O objeto de estudo consistiu em uma empresa familiar que opera no segmento de indústria de calçados e têxtil, denominado neste estudo, como Grupo SPORT (nome fictício). A seleção do caso decorreu da autorização de acesso para a realização da pesquisa em profundidade. Também pela postura estratégica da empresa, estrutura operacional, setor de atuação e pelos indicativos do modelo de negócios e de inovação em produtos, necessários para a efetivação da pesquisa.
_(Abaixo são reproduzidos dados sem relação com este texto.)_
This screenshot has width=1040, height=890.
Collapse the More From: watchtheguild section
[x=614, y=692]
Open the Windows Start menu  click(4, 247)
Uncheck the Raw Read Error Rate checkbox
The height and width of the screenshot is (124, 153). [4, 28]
A realização do estudo em profundidade (Yin, 2010) foi possível pelo emprego dos seguintes procedimentos metodológicos: a) entrevistas semiestruturadas com o corpo diretivo e gerência correspondendo a cinco gestores, sendo três do núcleo familiar; e b) análise dos documentos da empresa; c) registros organizacionais; d) mídias impressas, como jornais e sites de internet. Os dados coletados permitiram a abrangência da profundidade desejada do tema, pois envolveram o relato de pessoas nos diversos níveis hierárquicos da empresa. Para a discussão dos resultados da pesquisa, foi necessário triangular os dados coletados. A triangulação ocorreu pela análise do texto das entrevistas, dos documentos, dos registros internos e observação não estruturada.
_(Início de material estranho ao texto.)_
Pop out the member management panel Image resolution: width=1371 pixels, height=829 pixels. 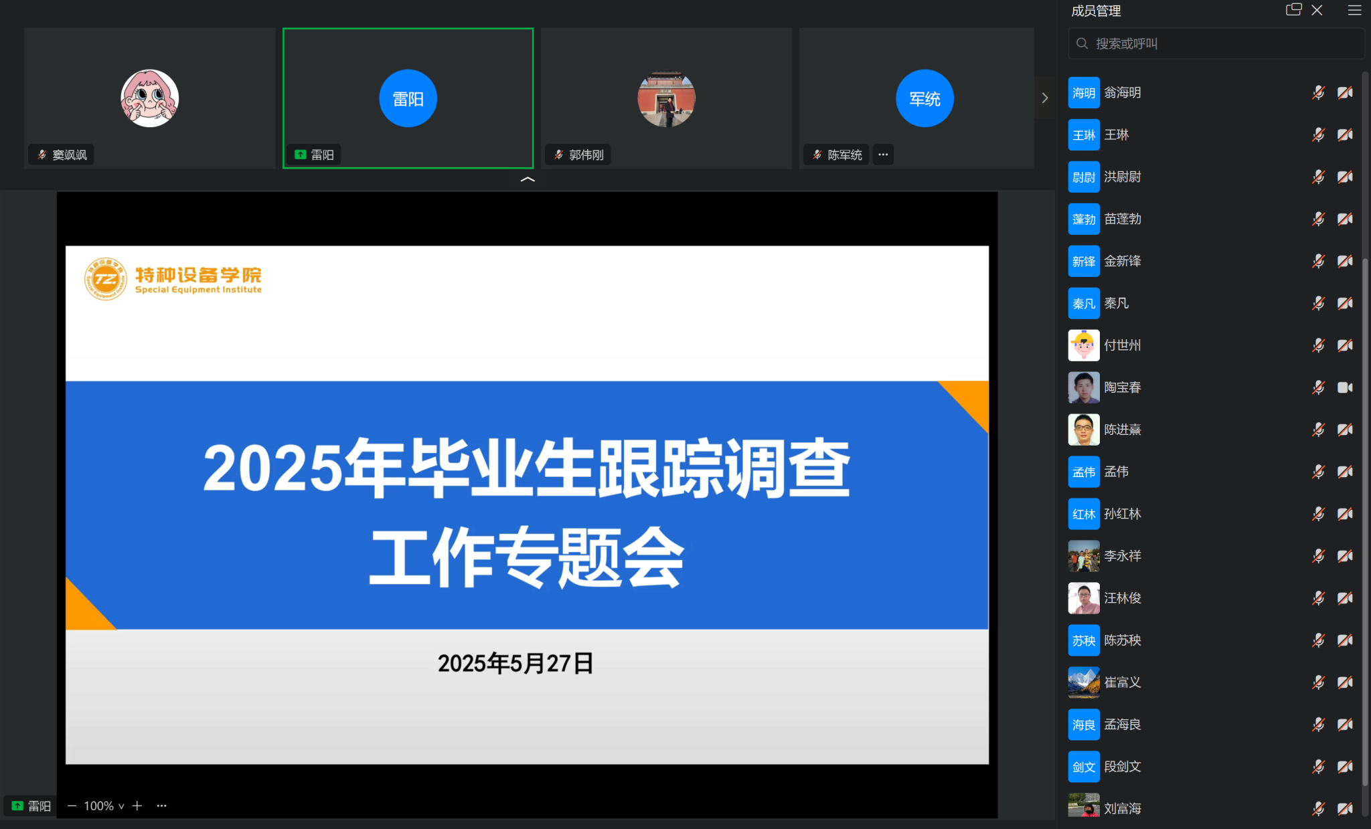pos(1293,10)
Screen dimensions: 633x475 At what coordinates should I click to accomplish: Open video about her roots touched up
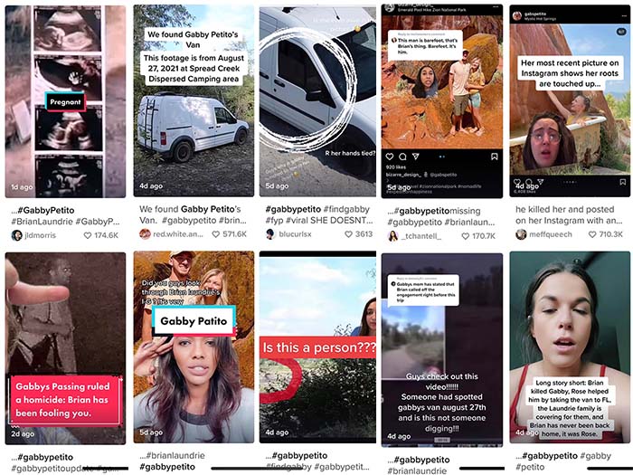click(x=570, y=101)
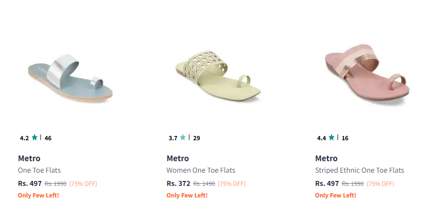
Task: Click the Rs. 372 price
Action: tap(178, 184)
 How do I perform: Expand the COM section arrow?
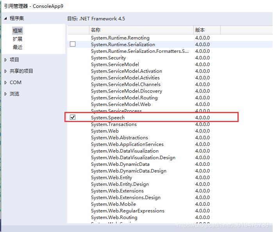[5, 83]
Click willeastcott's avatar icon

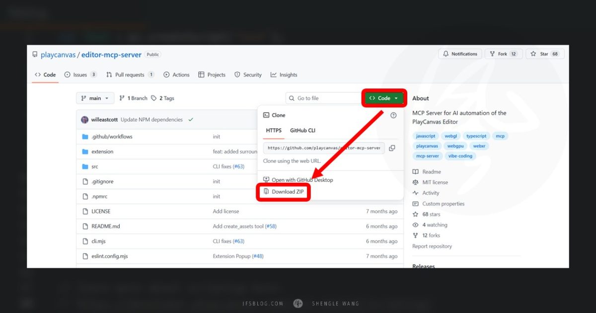(85, 120)
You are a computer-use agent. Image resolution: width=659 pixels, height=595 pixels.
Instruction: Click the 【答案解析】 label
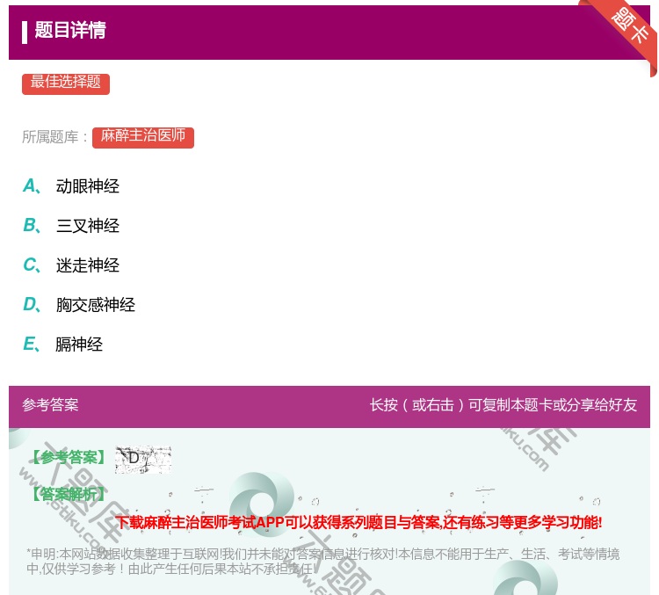(x=68, y=494)
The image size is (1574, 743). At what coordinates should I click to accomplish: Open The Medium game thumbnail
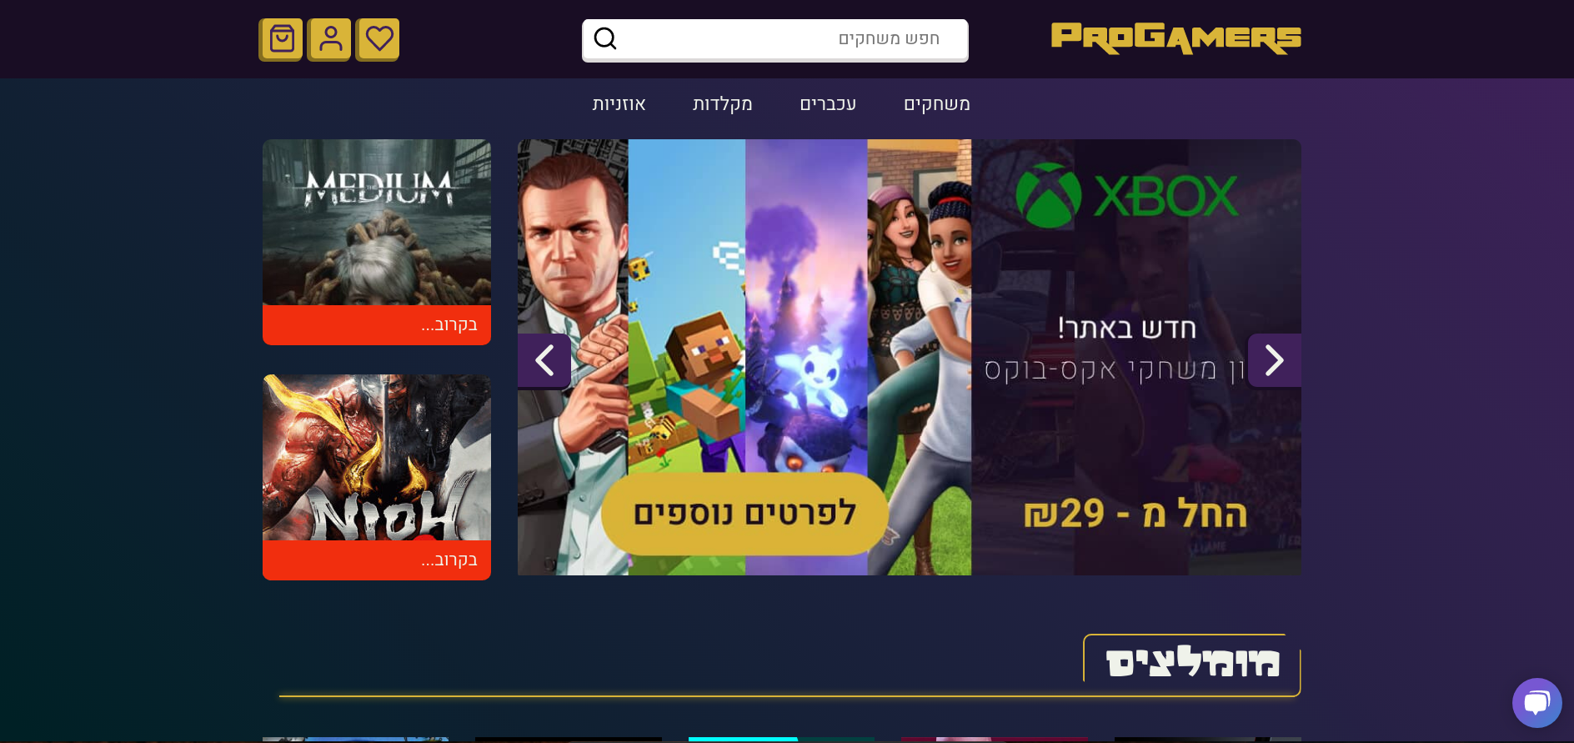point(377,222)
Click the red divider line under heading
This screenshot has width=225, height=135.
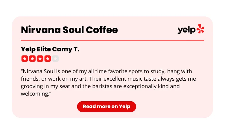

As entrevistas ocorreram com cinco pessoas, sendo três membros da família e dois funcionários não familiares. Quanto aos três membros familiares, dois são gerentes de desenvolvimento de produtos e um membro do conselho, diretor e CEO. Quanto aos dois funcionários, gerente de informações estratégicas e diretor de contabilidade e controladoria.
Entende-se que os gestores entrevistados, reúnem as atribuições e qualificações necessárias para contribuir para o escopo desta pesquisa. As entrevistas foram realizadas nas unidades administrativas (Santa Catarina e Rio Grande do Sul) da empresa, com duração média de 1h30m cada, gravadas mediante autorização dos entrevistados, e norteadas por um roteiro de questões, elaborado a partir da revisão da literatura (Quadro 1). Após, o conteúdo da gravação foi transcrito. Depois da transcrição, o texto com o relato dos entrevistados foi submetido aos gestores para aprovação. As entrevistas foram realizadas em junho e julho de 2014. As demais informações, como documentos e registros organizacionais, referentes ao período de 2011 a 2013, foram cedidos de agosto a novembro de 2014.
Os documentos representam uma fonte de informação válida para os estudos de caso. Os documentos utilizados foram: histórico de evolução; relatórios anuais das demonstrações financeiras completas referentes aos anos de 2011 a 2013, publicadas no Diário Oficial do Estado, com parecer de auditores indepen dentes; código de conduta; reportagens publicadas em sites na internet; informações da empresa extraídas do site do Grupo SPORT; e-mails trocados com os entrevistados. Além destes, foram utilizados registros organizacionais que constam de planilhas ou arquivos, cedidos para uso desta pesquisa. Buscaram-se, junto aos responsáveis de setores, informações utilizadas no processo decisório.
As observações aconteceram durante as visitas de campo, concomitante com a coleta de dados das entrevistas. Foram registradas em notas no diário de campo. As notas de campo geraram informações complementares, para registrar palavras, frases, expressões e pontos relacionados ao ambiente investigado, como local e apresentação visual. Durante os encontros para entrevistas, foram visitadas unidades produtivas, os locais de trabalho dos entrevistados e as salas de reuniões.
A operacionalização ocorreu por meio do software Nvivo 10 que gerou relatório, por categoria codificada, com os extratos das entrevistas, que foram codificados em cada uma das categorias e subcategorias utilizadas, conforme Quadro 1. Além de auxiliar na articulação dos dados, o software ajudou na codificação e nas relações entre as categorias e subcategorias de análise. Posteriormente ao processo de categorização, promoveu-se a análise dos dados, tendo como base os conteúdos e os trechos selecionados (Strauss & Corbin, 2008).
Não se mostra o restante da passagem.